■ WHAT IS EXPECTED ■
Look for the line with "Viewport: 1000px width, 620px height."; please transcribe it and every later line in the entries exactly, up to the end, leaving pictures out.

■ EXCERPTED RECORDS ■
|---|

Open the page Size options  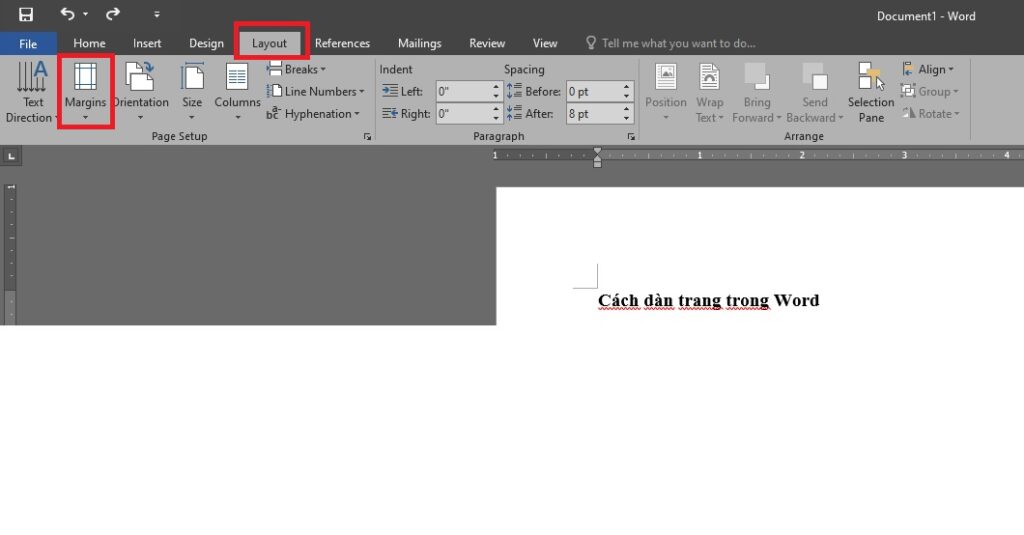pos(192,78)
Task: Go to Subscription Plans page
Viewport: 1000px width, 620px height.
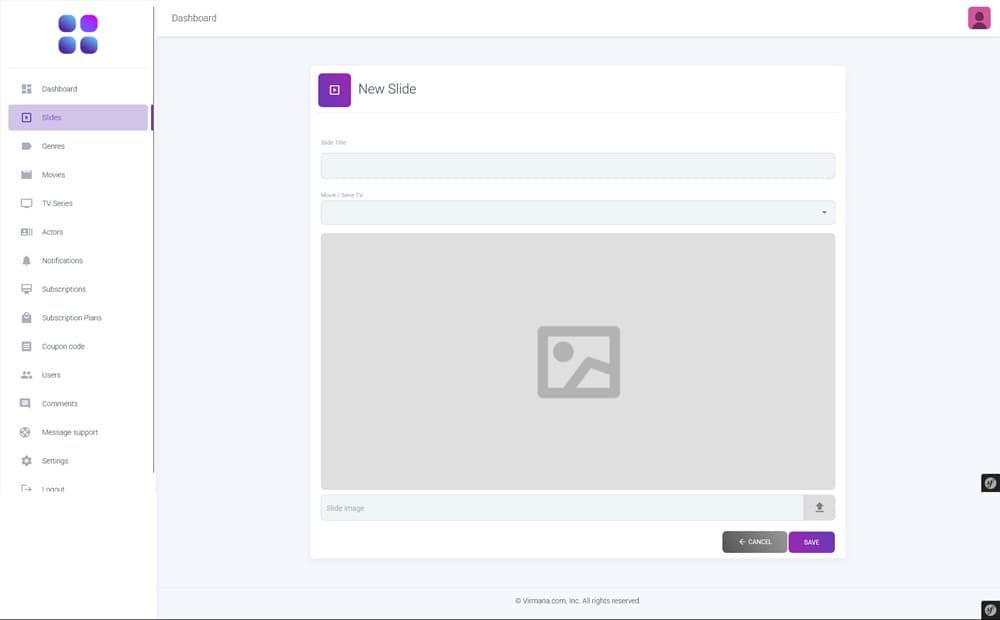Action: pyautogui.click(x=71, y=318)
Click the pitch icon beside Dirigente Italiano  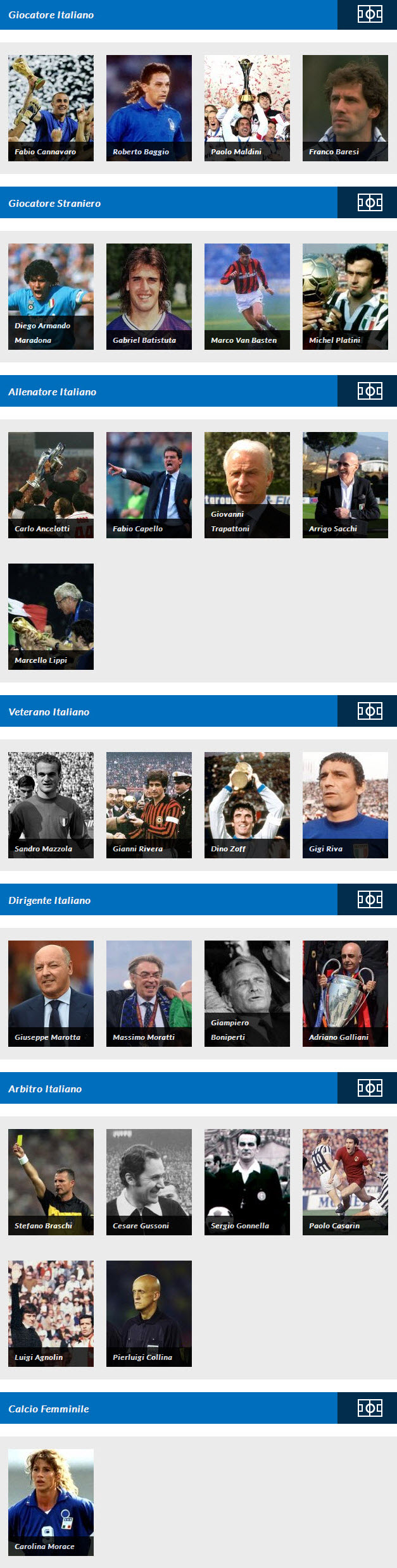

|---|

■ SOLUTION ■
Viewport: 1000px width, 620px height.
Action: pyautogui.click(x=71, y=318)
Click the pitch icon beside Dirigente Italiano  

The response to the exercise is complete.